⟨

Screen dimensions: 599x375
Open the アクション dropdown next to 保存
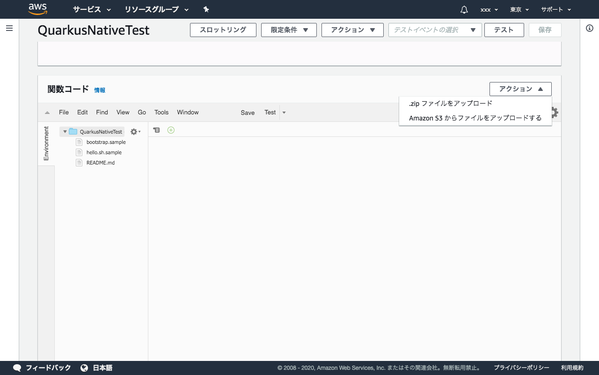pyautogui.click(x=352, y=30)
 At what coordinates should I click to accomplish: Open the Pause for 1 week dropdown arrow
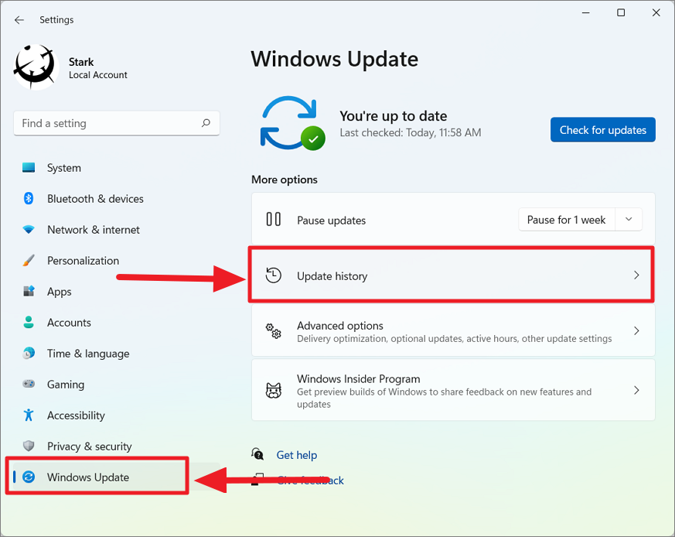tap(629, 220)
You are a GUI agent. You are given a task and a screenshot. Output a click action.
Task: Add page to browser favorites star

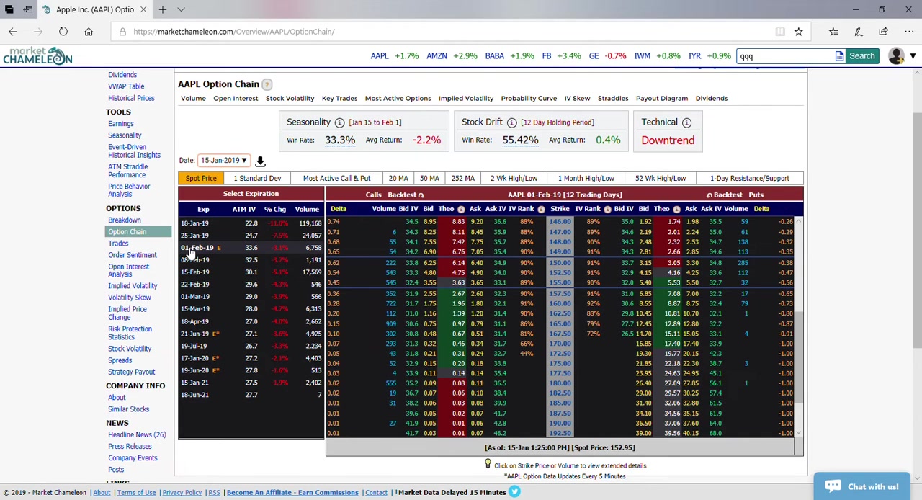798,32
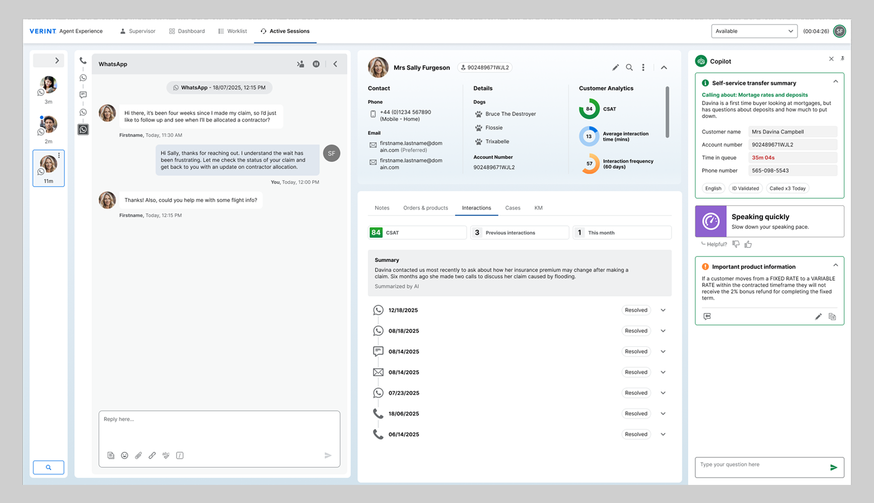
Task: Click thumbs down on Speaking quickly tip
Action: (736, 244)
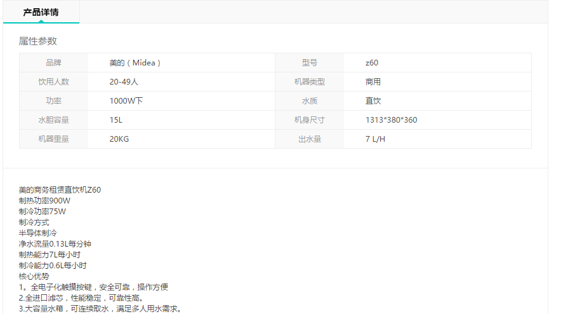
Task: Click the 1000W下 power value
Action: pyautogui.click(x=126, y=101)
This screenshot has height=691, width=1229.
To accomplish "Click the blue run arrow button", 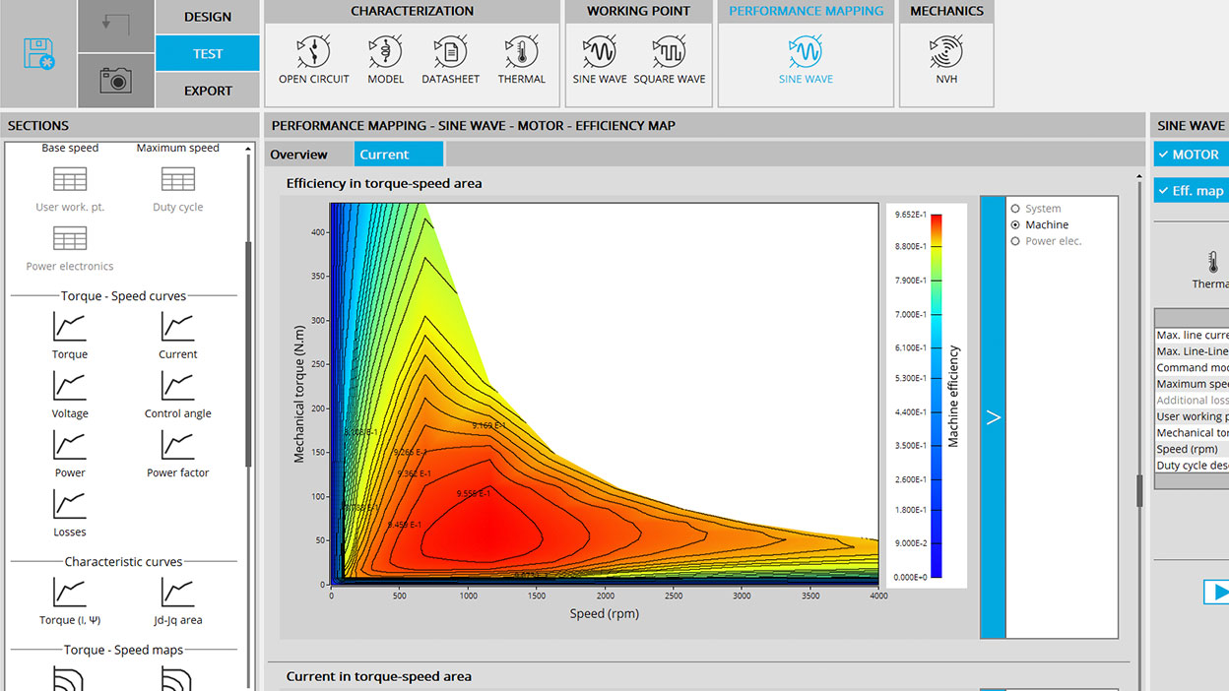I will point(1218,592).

⟩
⟨

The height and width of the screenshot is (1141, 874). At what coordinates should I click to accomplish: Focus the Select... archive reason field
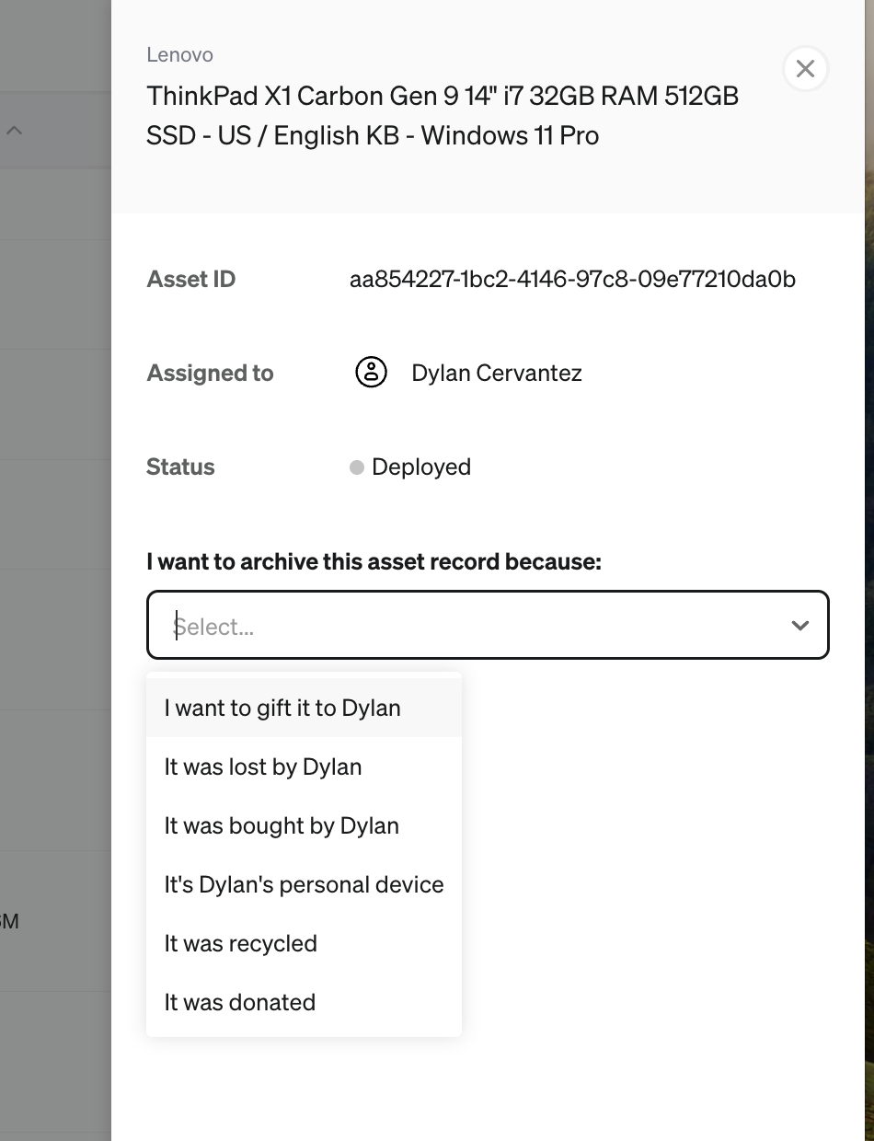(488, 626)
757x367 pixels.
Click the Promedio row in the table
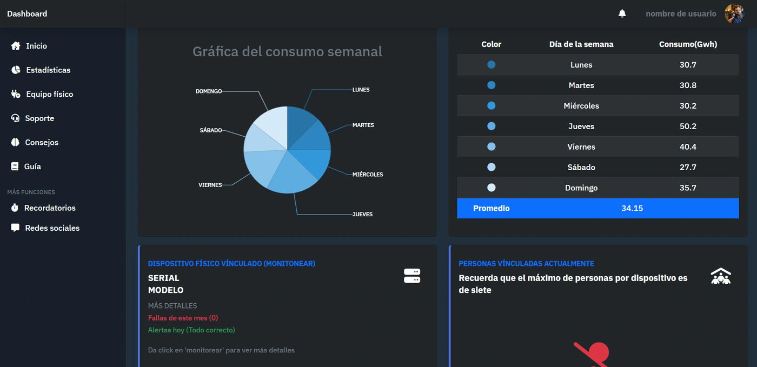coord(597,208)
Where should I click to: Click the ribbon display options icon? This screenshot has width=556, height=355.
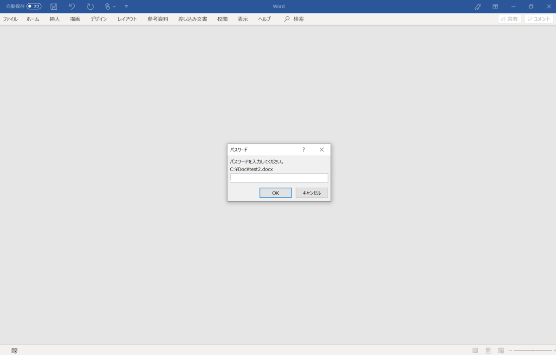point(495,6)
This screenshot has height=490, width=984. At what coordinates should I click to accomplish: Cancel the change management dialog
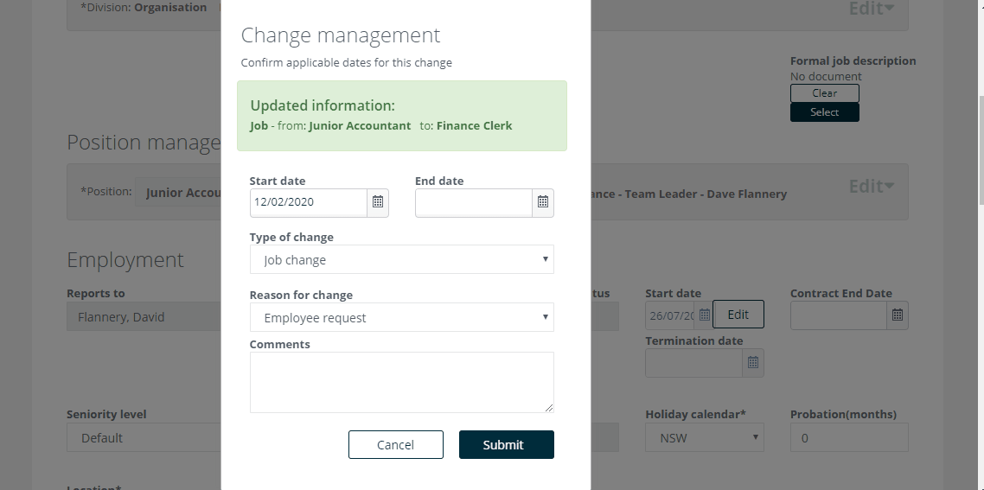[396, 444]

⟩

▸ **Goal**
Please copy the records from the line with "Screen dimensions: 599x375" to the line with "tap(629, 220)", leaving out the pictures.

▸ **Finished task**
Screen dimensions: 599x375
Open the アクション dropdown next to 保存
pyautogui.click(x=352, y=30)
 At what coordinates should I click to accomplish: Open the Pause for 1 week dropdown arrow
tap(629, 220)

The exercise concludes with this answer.